Precisely, in my story “The Princess of Europe” -included in To Fight against this Age– I am very critical with what I consider a lack of real leadership by European elites. That is a Europeanist text that makes the reminder, fundamental for me, that at the very moment we abandon the idea of the European Union and return to the previous stage we came from, the most probable scenario is that of a Third World War. Europeans must be aware of our history and the courage that the European project requires of us all. It was not so long ago that we experienced the Balkan War. Do you think that Third World War is possible?
War, whether we like it or not, is part of our nature. The idea of civilization, of a liberal democratic order, is the exception to the norm. A society in peace has been an exception to the norm, just look at European history. That is why the political discourse in favor of rancor and fear is so worrying. It feeds of our most primal instincts, and therefore it is not so difficult to provoke a scenario in which there is no point of return. We are stepping in a very dangerous terrain, once the fire starts it is impossible to stop the destructive dynamic. The First World War started out of nowhere. One day two potencies declared war for a nationalist stupidity, and a few months later the whole world was in flames. It is a real risk.
How can we reduce those risks?
First, it is important to recognize that it is a task that concerns us all. It does not help to delegate everything to the elites even if they are a fundamental part of the crisis itself. We have to leave our comfort zone, especially young people and students, and accept our responsibility within society. It is never an easy task to say things as they are, many times there are social pressures, but that is the right thing to do. We are living in a time when too many alarms signs have already showed, to assume as normal that the majority of people are to be carried away by the mainstream. Europe still has an opportunity. Europe, unlike Russia or Turkey, is not a police state, we have separation of powers and free societies with a legal system of efficient protection. We can still reverse this situation of degeneration without reaching a potentially violent scenario.
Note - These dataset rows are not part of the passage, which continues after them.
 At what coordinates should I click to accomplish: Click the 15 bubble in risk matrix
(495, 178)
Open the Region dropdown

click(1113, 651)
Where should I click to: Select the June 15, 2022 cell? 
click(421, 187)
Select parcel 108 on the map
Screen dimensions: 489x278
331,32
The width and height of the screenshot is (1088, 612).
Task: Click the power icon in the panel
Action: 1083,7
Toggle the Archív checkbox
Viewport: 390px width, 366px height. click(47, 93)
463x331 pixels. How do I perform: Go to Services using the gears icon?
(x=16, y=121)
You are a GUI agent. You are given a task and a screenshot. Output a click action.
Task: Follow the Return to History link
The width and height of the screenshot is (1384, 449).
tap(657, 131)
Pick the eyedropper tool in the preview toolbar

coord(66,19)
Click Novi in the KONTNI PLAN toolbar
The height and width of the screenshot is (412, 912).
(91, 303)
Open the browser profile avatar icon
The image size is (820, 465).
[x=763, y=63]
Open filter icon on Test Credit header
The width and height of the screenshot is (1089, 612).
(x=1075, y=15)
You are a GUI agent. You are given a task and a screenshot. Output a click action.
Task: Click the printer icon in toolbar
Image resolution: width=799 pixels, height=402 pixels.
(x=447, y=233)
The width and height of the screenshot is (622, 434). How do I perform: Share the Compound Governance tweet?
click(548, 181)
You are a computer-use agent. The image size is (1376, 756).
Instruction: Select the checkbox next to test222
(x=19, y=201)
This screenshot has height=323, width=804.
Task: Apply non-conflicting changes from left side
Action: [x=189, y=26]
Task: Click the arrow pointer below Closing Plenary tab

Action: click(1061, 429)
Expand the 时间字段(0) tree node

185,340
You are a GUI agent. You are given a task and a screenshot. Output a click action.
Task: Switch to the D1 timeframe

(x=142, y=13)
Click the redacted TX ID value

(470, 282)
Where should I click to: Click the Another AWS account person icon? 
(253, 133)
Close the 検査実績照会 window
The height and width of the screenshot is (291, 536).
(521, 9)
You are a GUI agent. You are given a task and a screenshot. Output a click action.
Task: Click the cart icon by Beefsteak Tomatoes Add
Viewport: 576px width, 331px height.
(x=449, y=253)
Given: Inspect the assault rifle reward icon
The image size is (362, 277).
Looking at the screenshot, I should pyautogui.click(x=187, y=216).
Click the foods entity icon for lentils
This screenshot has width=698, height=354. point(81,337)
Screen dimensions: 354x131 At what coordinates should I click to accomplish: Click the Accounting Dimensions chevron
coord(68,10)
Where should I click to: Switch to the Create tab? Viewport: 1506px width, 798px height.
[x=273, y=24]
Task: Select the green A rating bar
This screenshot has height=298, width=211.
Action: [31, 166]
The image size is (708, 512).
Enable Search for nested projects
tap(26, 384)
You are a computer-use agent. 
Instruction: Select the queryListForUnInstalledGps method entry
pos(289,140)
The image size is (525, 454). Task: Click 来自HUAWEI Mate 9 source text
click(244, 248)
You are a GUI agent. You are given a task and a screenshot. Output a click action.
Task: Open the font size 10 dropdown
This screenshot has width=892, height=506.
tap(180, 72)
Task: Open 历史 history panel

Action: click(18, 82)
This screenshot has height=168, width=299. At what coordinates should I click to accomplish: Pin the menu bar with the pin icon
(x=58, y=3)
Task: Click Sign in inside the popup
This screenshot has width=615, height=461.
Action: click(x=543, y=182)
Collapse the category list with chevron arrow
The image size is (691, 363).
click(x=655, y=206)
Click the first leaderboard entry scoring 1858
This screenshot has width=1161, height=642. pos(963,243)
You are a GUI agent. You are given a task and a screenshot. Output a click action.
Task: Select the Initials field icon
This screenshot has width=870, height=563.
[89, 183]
Important changes need to be made. An essential change is the education system. We must recover high culture in education. In my next book I am addressing the issue of technological change and its limits. In the second essay I am addressing the criticism of everything related to transhumanism. I do not question the fact that perhaps one day there will be the technical ability to download the thoughts of a person in a computer, as defended by techno-evangelist Ray Kurzeil. But the bottom line is that, at that time, we will stop being human and we will be something else. We will no longer speak of human societies: there will be no values, there will be no morals, no ethics, no human dignity.
Harari, another techno-evangelist, goes further by stating that we will not only be robots, but that we will be gods.
I participated not long ago in a debate at the BBC with Steven Pinker, partly one of the new ideologists of Silicon Valley, where a new Holy Trinity is being imposed: science, technology and money. With these three magic wands we can face all the problems of the world. This is how new gods appear, like Bill Gates. I have come to the conclusion that this way of thinking, devoid of a solid base from the point of view of morality and humanism, is also very dangerous. The great ability of Harari is to digestibly pack all this new belief and help its popularization. To a certain extent, fascism has become the new religion of the “losers”, and technology and science, the new religion of the “winners”. We are forgetting about the middle layer, the need to revitalize that European humanism and, for that, we must strive to reinforce the cultural structure that allows us to recover values. Bill Gates has done a magnificent job fighting against malaria and other endemic diseases such as climate change, but we must not forget the cultivation of the soul. As a matter of fact, we cannot fight effectively against the erosion of the environment if we are not able to recover the idea of nobility of spirit before.